→ Data supplied:

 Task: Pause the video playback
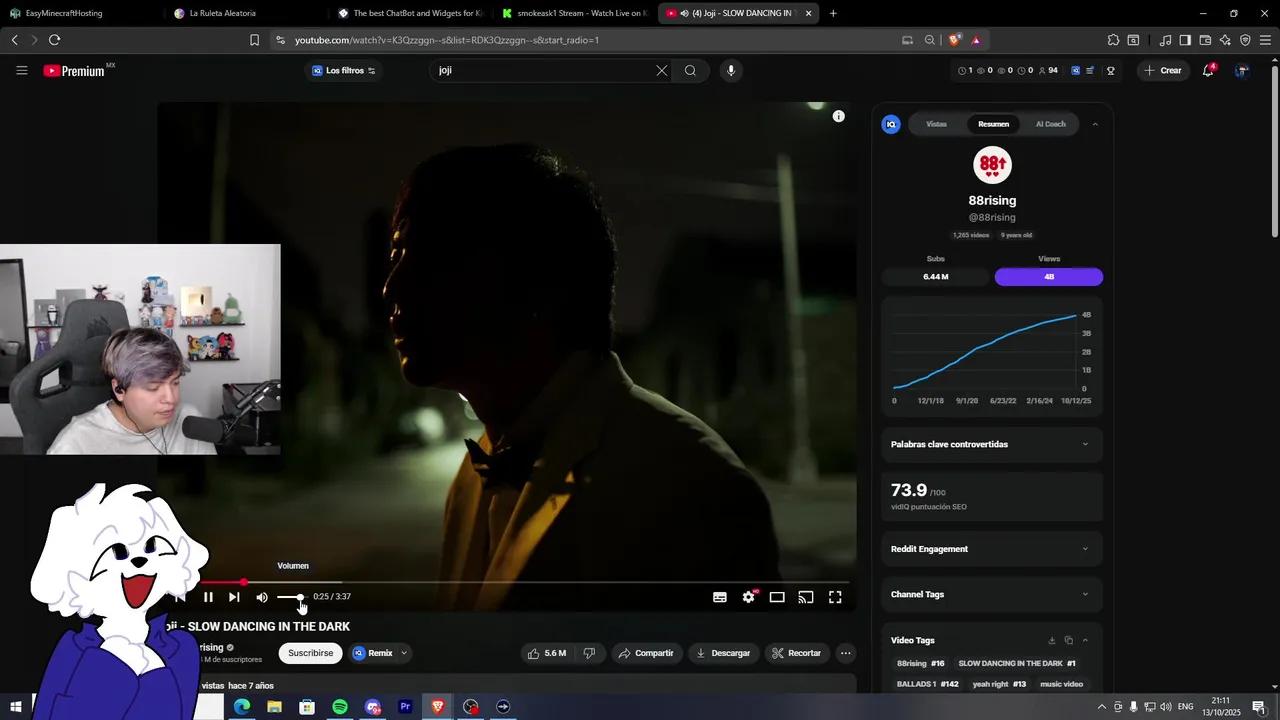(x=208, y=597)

==

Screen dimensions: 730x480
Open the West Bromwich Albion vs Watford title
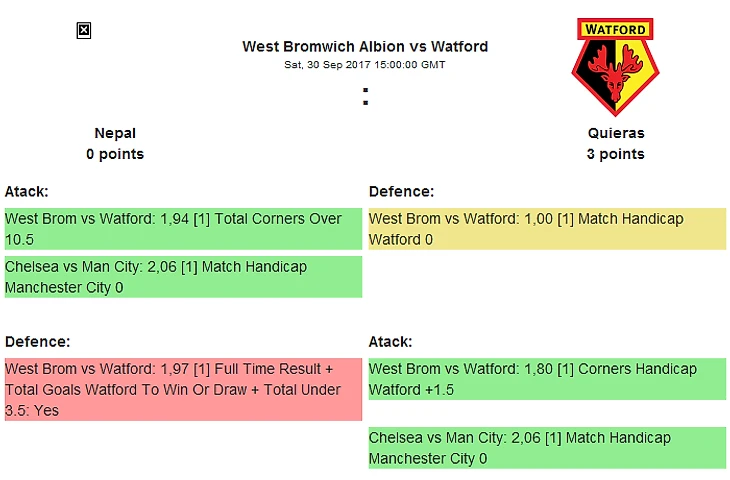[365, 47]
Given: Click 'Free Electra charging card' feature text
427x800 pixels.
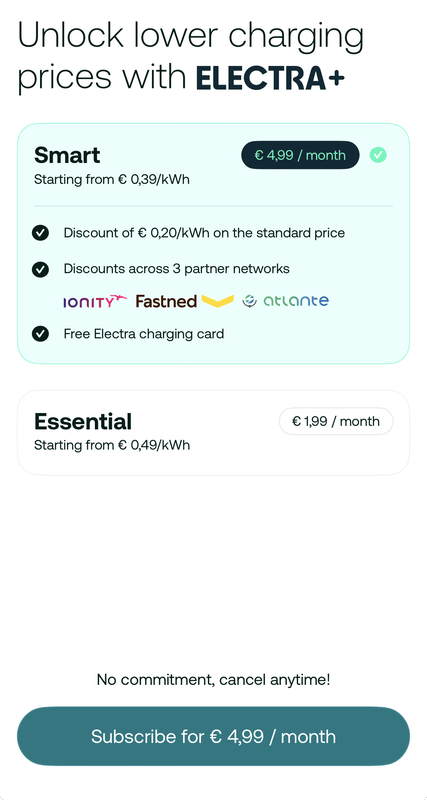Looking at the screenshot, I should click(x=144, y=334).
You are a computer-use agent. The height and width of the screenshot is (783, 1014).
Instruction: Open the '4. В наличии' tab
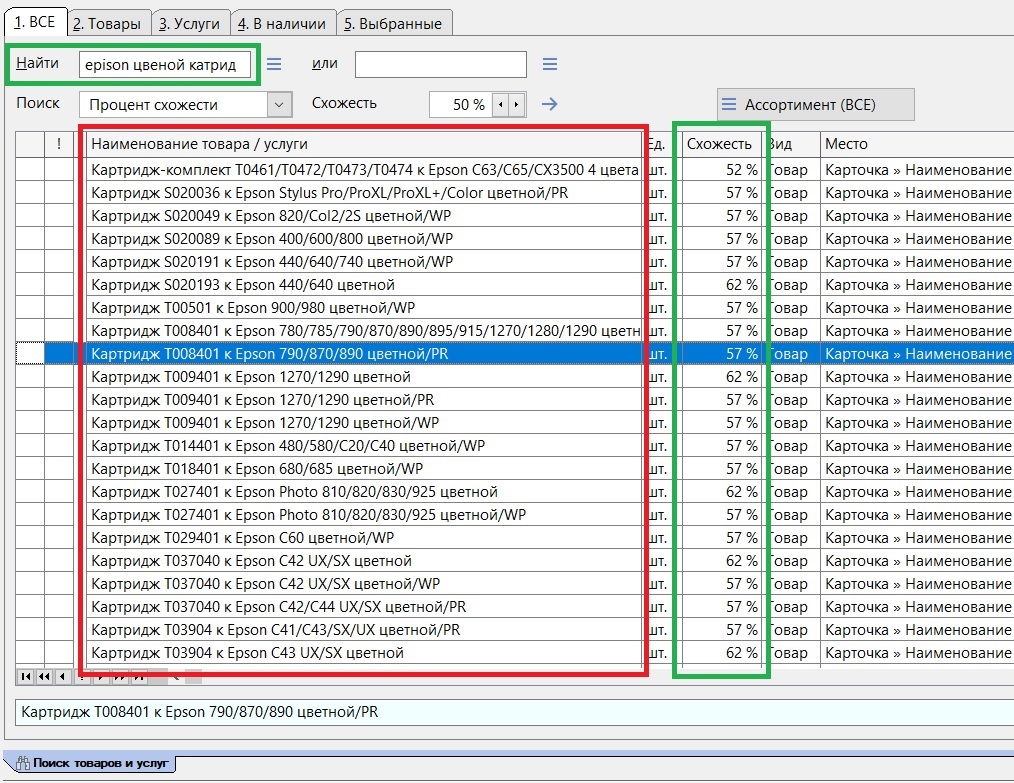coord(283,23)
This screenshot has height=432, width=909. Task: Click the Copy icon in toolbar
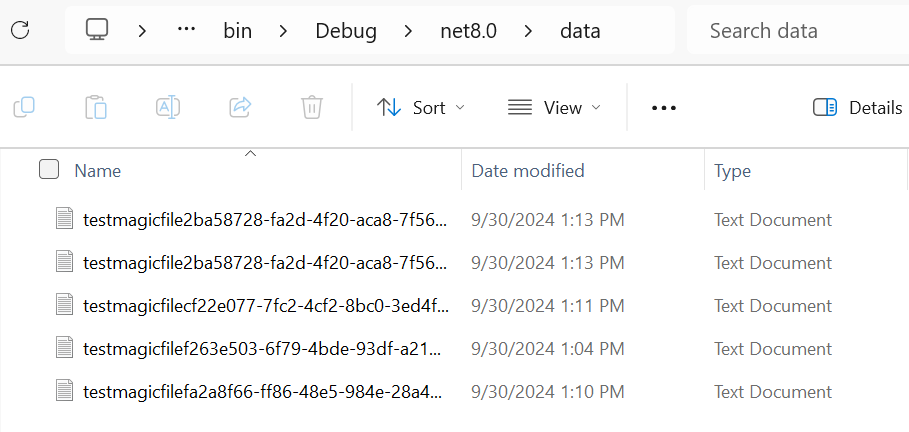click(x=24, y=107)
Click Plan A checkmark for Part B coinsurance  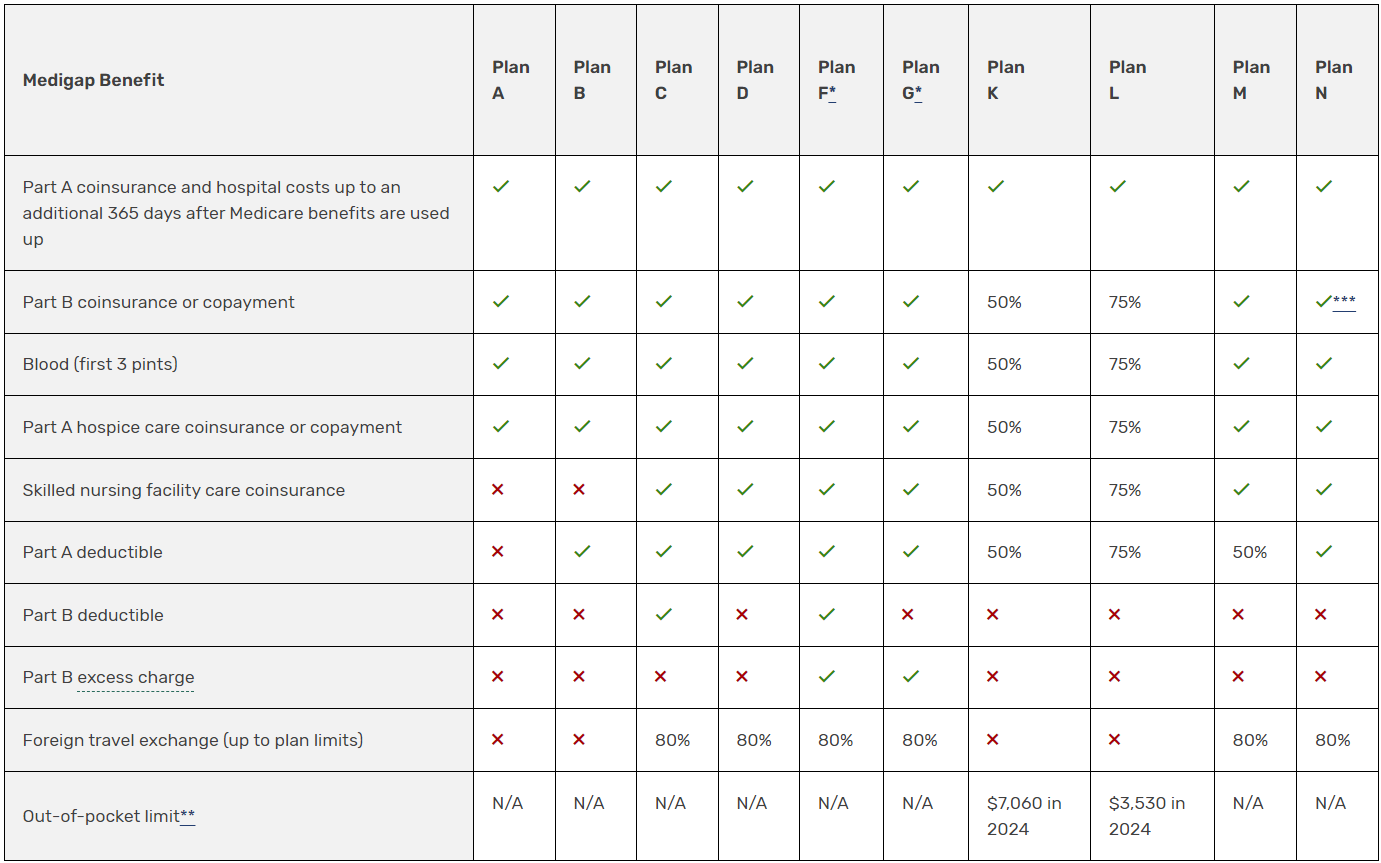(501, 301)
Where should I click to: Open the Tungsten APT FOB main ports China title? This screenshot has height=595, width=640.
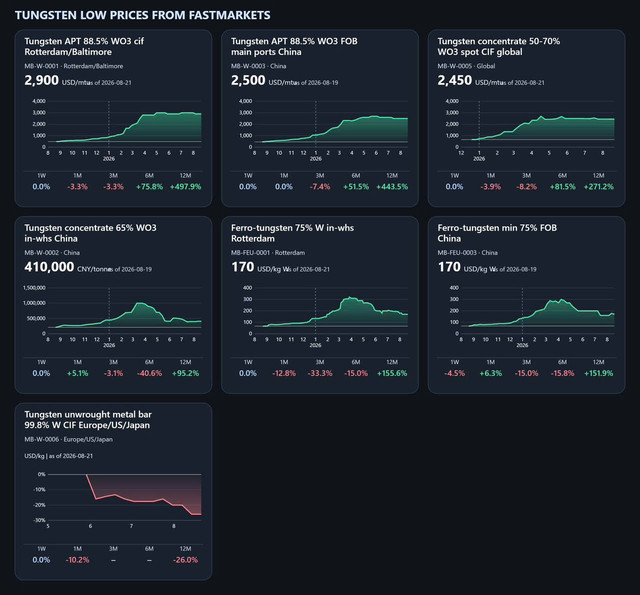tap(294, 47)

→ How to complete this task:
Go back to the listing above and write out the lines starting at the one with "Open the West" and ending at the one with "You are a computer-use", inclusive, exactly and without pictures.

→ The completed task:
Open the West Bromwich Albion vs Watford title
[365, 47]
Given: Click 'Free Electra charging card' feature text
427x800 pixels.
Looking at the screenshot, I should click(x=144, y=334).
You are a computer-use agent. The height and width of the screenshot is (783, 1014).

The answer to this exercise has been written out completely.